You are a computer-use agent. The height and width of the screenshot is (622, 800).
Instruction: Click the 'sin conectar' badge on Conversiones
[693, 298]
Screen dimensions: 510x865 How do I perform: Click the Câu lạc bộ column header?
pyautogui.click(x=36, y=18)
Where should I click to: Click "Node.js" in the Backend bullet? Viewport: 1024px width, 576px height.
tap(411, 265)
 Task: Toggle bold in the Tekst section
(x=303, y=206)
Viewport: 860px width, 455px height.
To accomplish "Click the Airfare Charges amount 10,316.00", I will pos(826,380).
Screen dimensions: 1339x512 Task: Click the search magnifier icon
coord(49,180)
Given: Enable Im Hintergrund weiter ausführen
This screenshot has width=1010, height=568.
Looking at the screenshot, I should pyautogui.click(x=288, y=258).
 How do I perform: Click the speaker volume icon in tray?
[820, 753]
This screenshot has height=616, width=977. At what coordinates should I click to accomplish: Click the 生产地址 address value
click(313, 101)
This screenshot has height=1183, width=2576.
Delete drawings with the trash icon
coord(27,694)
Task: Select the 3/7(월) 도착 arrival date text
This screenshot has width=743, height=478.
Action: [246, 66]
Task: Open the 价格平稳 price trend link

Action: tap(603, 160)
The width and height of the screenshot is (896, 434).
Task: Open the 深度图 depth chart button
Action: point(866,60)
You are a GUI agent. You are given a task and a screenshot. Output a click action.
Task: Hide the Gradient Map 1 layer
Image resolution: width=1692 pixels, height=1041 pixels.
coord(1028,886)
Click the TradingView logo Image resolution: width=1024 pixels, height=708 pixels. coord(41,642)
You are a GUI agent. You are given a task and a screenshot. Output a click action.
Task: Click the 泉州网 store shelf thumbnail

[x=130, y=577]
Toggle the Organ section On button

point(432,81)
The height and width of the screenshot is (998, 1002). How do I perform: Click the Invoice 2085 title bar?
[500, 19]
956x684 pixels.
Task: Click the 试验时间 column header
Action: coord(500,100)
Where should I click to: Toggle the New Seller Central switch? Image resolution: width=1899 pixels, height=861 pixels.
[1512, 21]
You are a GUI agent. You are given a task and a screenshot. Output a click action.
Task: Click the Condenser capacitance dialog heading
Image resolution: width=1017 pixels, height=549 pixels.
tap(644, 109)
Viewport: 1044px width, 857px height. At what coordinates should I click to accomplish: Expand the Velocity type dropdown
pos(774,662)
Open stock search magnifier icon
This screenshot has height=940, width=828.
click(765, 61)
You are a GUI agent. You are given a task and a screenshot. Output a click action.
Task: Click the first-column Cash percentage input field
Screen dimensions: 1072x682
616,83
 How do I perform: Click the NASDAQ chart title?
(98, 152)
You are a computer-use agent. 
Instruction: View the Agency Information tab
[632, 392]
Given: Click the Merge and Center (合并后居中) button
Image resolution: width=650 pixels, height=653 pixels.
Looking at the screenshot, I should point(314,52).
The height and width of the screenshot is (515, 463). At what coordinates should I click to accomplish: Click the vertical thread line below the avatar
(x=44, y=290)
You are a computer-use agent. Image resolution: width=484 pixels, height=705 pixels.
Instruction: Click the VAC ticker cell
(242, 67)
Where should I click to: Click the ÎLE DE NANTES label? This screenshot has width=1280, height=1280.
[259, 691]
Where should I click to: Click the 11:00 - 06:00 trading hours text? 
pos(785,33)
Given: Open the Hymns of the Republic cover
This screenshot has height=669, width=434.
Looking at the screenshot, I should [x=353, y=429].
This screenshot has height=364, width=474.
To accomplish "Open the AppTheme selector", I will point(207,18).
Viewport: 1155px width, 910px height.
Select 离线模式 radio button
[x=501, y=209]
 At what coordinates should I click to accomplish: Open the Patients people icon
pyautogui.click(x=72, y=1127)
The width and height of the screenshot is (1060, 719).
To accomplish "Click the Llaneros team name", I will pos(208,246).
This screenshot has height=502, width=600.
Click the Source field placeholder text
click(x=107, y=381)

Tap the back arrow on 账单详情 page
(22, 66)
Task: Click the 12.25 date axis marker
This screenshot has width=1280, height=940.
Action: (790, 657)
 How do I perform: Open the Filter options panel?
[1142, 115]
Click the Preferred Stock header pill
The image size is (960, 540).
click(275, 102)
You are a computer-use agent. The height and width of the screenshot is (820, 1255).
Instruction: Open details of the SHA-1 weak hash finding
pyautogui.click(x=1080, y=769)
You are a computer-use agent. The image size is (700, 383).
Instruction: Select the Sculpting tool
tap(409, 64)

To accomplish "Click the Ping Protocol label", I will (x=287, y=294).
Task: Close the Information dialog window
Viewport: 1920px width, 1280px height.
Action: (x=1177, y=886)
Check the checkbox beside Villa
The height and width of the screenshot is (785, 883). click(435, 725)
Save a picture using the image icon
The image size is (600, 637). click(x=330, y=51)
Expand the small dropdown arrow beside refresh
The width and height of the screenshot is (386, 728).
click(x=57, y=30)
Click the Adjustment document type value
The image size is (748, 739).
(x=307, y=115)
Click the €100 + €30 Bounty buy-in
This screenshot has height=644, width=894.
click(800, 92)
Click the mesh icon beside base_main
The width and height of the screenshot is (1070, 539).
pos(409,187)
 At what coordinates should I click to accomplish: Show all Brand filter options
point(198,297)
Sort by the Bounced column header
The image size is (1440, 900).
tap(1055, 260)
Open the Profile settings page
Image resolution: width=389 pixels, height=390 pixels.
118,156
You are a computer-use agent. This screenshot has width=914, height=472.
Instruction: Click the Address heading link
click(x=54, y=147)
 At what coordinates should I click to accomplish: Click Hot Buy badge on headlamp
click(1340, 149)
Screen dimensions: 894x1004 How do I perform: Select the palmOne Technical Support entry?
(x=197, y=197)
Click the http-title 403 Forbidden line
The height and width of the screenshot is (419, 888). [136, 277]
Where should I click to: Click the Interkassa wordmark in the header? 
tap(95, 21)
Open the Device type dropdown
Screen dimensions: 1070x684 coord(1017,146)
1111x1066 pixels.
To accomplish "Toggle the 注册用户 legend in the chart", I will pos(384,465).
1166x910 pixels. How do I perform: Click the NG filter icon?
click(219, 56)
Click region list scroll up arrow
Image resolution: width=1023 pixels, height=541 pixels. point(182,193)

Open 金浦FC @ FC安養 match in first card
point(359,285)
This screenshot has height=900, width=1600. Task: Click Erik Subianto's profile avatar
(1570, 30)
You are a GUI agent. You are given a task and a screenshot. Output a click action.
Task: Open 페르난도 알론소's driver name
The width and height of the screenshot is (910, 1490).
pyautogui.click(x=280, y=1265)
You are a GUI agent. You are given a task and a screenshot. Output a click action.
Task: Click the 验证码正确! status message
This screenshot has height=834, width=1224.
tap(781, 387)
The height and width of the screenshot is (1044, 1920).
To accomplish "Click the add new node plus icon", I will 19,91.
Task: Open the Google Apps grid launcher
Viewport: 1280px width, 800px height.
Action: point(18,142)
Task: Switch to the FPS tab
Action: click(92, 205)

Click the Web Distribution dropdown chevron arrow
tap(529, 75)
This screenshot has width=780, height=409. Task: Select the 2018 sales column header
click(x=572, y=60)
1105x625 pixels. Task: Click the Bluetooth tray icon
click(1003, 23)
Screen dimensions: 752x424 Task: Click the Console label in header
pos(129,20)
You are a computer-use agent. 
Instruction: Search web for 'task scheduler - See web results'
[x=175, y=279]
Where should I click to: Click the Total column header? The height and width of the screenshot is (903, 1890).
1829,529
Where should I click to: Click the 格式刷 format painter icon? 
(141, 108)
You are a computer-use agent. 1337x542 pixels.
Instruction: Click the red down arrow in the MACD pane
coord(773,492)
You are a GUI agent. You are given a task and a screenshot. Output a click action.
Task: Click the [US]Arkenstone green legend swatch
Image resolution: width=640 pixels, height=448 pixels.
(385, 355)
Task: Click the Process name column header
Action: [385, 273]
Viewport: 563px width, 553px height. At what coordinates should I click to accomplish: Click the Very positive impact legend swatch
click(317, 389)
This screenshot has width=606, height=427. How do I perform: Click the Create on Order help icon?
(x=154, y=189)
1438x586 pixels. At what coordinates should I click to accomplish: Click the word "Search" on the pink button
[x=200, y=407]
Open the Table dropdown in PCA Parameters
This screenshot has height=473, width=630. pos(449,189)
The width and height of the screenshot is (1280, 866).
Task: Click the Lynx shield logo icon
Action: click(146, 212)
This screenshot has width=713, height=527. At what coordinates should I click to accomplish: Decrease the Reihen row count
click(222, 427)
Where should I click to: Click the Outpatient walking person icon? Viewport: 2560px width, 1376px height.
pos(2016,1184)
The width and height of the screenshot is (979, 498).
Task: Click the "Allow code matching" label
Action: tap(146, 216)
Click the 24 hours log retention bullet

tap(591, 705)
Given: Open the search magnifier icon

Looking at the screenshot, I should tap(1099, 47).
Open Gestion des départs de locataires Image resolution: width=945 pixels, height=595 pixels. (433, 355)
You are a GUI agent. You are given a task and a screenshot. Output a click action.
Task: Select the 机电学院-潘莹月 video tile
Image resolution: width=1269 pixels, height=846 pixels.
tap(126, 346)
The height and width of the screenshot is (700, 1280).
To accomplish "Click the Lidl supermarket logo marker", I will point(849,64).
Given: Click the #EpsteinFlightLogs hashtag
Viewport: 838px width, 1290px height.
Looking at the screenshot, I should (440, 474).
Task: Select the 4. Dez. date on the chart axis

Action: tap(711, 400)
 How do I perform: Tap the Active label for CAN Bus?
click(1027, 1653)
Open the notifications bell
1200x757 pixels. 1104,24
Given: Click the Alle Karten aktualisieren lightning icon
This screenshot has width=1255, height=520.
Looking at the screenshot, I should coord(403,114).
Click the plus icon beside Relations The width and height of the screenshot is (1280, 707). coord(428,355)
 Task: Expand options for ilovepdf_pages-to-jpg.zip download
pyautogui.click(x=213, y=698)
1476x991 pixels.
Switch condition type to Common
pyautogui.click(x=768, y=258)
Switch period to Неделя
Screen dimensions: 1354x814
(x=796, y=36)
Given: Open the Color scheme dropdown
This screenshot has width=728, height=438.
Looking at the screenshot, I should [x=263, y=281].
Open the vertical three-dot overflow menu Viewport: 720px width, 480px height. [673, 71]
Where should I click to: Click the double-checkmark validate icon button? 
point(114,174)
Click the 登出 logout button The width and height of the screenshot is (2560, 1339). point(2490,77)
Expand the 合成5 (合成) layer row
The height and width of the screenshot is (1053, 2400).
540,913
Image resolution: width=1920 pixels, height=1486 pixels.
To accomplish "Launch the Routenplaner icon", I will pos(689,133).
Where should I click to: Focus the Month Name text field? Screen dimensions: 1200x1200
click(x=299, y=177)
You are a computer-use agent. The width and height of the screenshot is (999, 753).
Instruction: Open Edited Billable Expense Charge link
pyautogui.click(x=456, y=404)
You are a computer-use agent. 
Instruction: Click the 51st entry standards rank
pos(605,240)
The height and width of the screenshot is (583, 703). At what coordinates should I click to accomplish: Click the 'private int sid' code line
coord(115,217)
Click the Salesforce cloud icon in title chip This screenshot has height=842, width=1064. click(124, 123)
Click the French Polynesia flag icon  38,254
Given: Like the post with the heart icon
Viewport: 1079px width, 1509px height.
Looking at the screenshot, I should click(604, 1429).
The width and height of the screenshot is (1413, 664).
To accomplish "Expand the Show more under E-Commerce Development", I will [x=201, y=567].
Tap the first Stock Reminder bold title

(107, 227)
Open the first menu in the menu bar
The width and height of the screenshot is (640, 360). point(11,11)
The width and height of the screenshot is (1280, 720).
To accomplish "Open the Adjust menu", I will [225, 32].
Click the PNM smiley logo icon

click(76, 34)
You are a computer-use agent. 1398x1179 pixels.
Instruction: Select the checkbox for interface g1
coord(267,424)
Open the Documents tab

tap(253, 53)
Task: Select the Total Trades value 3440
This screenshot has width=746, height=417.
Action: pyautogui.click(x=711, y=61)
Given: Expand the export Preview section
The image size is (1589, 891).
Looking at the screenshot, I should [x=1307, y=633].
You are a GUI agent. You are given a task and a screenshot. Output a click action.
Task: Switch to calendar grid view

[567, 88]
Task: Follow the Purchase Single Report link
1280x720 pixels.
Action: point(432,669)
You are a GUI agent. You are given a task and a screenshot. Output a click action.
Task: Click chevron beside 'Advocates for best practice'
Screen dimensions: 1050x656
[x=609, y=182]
━━━━
## Problem statement
Which lines of the data contain the string "marker"? Copy each of them.

## Expected answer
Task: Click the 12.25 date axis marker
To accomplish "Click the Lidl supermarket logo marker", I will point(849,64).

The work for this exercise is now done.